LA RCA ET LA BANQUE MONDIALE SIGNENT DEUX CONVENTIONS DE FINANCEMENT D’UN MONTANT DE 125 MILLIONS DE DOLLARS

19 Septembre 2021
Le Président de la République Son Excellence Professeur Faustin Archange TOUADERA a présidé ce jour, vendredi 17 septembre 2021, une réunion de travail avec M. Ousmane DIAGANA, Vice-Président de la Banque Mondiale pour l’Afrique de l’Ouest et l’Afrique Centrale. En visite de travail en terre centrafricaine, la délégation de la Banque Mondiale a eu des échanges fructueux avec le Président de la République et son Gouvernement au Palais de la Renaissance.
Le Président de la République, Professeur Faustin Archange TOUADERA s’est aussi entretenu durant plusieurs minutes avec Monsieur Ousmane DIAGANA. Les deux hautes personnalités ont fait le tour d’horizon de la situation économique de la RCA et l’état du financement du développement dans ce pays avant de décider du renforcement de leur coopération.
Ensuite, le Président TOUADERA et son hôte de marque ont procédé à la signature deux conventions :
La première est une convention de financement du développement du Capital Humain. Ce projet va être financé sous forme de don pour un montant de 50 millions de dollars, soit environ 27 milliards de FCFA sur 5 ans.
La deuxième convention qui est financée à hauteur de 75 millions d’euros sur 5 ans, concerne le rétablissement des infrastructures et la connectivité.
Enfin, le Président de la République Faustin Archange TOUADERA et le Vice-Président de la Banque Mondiale Ousmane DIAGANA ont animé ensemble une conférence de presse devant un parterre des journalistes de la presse nationale et internationale.
Le Président TOUADERA a dans ses mots de circonstance exprimé sa joie de voir la délégation de la Banque Mondiale mener cette visite de travail dans son pays. Il a remercié cette institution internationale pour tout le précieux soutien qu’’il ne cesse d’apporter à la République Centrafricaine depuis plusieurs années. La République Centrafricaine, dit-il, entretient de très bonne relation avec la Banque Mondiale grâce au travail qu’elle mène pour soutenir les projets de développement après la crise que militaro-politique qu’elle a connue.
La signature de ces deux conventions très importantes, poursuit-il, s’inscrit dans le cadre du soutien à la RCA dans son élan de reconstruction.
« Nous remercions très sincèrement le Vice-président et la Banque Mondiale et surtout pour cette visite qui nous honore et qui marque un focus sur la République Centrafricaine. J’ai profité de cette occasion pour réaffirmer notre engagement à travailler, à soutenir les reformes pour permettre à la Banque Mondiale de continuer à nous aider ».
Prenant la parole à son tour, le Vice-président de la Banque Mondiale M. Ousmane DIAGANA a salué la vision du Président TOUADERA en faveur de la stabilité, de la paix et de la sécurité dans le pays.
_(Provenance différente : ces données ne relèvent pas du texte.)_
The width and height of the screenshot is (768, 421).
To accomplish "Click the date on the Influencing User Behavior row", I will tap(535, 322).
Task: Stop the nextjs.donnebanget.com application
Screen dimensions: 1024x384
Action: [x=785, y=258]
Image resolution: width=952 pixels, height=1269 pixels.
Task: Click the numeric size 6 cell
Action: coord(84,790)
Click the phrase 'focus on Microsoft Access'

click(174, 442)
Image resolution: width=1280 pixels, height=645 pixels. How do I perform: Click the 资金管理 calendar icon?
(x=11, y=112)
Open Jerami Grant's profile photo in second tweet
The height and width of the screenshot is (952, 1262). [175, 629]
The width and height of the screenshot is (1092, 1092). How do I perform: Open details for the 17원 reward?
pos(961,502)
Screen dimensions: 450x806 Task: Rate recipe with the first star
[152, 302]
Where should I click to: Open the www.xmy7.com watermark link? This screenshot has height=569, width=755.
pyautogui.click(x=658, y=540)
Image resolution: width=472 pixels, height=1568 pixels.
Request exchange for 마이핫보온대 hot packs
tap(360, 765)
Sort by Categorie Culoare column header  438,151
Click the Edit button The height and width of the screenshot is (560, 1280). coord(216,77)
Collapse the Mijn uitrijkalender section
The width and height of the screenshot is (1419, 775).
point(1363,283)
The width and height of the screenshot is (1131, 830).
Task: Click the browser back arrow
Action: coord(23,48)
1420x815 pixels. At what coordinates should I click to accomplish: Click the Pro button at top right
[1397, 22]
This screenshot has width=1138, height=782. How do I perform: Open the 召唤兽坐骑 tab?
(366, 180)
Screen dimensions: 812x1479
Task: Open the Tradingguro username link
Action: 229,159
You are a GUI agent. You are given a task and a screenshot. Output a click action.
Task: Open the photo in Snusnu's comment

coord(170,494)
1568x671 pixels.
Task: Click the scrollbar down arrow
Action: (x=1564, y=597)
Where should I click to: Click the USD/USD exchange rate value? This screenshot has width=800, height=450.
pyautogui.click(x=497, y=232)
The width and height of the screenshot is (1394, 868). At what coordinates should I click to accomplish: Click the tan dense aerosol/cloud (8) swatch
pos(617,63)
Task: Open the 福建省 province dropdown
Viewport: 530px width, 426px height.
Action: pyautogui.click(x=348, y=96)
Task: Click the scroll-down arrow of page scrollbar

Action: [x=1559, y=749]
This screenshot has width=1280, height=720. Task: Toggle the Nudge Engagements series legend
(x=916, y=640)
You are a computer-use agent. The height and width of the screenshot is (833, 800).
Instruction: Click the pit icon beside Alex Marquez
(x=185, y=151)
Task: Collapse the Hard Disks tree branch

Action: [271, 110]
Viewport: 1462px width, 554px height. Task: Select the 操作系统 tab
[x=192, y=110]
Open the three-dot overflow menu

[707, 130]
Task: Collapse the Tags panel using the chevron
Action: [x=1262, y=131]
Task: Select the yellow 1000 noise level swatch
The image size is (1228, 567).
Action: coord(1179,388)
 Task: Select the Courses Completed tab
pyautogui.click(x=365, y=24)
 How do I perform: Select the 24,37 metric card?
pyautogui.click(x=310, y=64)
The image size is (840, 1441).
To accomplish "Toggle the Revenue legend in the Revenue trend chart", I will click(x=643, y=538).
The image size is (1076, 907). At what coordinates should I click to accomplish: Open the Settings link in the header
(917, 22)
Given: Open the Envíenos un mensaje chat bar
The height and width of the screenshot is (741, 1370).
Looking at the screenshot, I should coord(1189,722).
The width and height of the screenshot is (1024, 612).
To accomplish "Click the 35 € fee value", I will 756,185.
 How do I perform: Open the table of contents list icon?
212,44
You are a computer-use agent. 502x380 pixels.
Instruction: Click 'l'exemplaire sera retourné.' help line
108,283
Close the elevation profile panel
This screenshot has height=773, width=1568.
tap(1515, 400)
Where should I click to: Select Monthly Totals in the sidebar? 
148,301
Il a reconnu et encouragé les efforts qui sont en train d’être menés par les autorités centrafricaines pour créer les conditions pouvant aboutir à la prospérité de la République Centrafricaine.
Pour Monsieur Ousmane DIAGANA, cette visite est l’occasion pour lui de réitérer l’engagement de la Banque Mondiale à soutenir la RCA dans ses actions en faveur la lutte contre la pauvreté. Il a relevé l’importance de la mise en place des programmes vitaux qui sont contributeurs de dividendes pour l’économie du pays ainsi que la création des emplois pour les jeunes. Enfin, M. DIAGANA a réaffirmé la solidarité de la Banque Mondiale à la RCA face aux multiples crises qu’elle a connues et surtout, celle liée à la pandémie à coronavirus qui n’est pas sans conséquences sur son économie.
« La Banque Mondiale est une institution de développement, c’est un partenaire des pays. Mais je dois surtout dire que c’est une banque qui appartient au pays. Dès lors, il est normal que lorsque nous nous déplaçons, nous écoutons les autorités, mais également les populations et les autres partenaires qui œuvrent aussi dans le pays »
La République Centrafricaine et la Banque Mondiale, conclut-il, doivent continuer à travailler de concert afin de mettre en valeur les potentialités dont elle dispose, mais également de faire face aux défis qui entravent son développement socio-économique.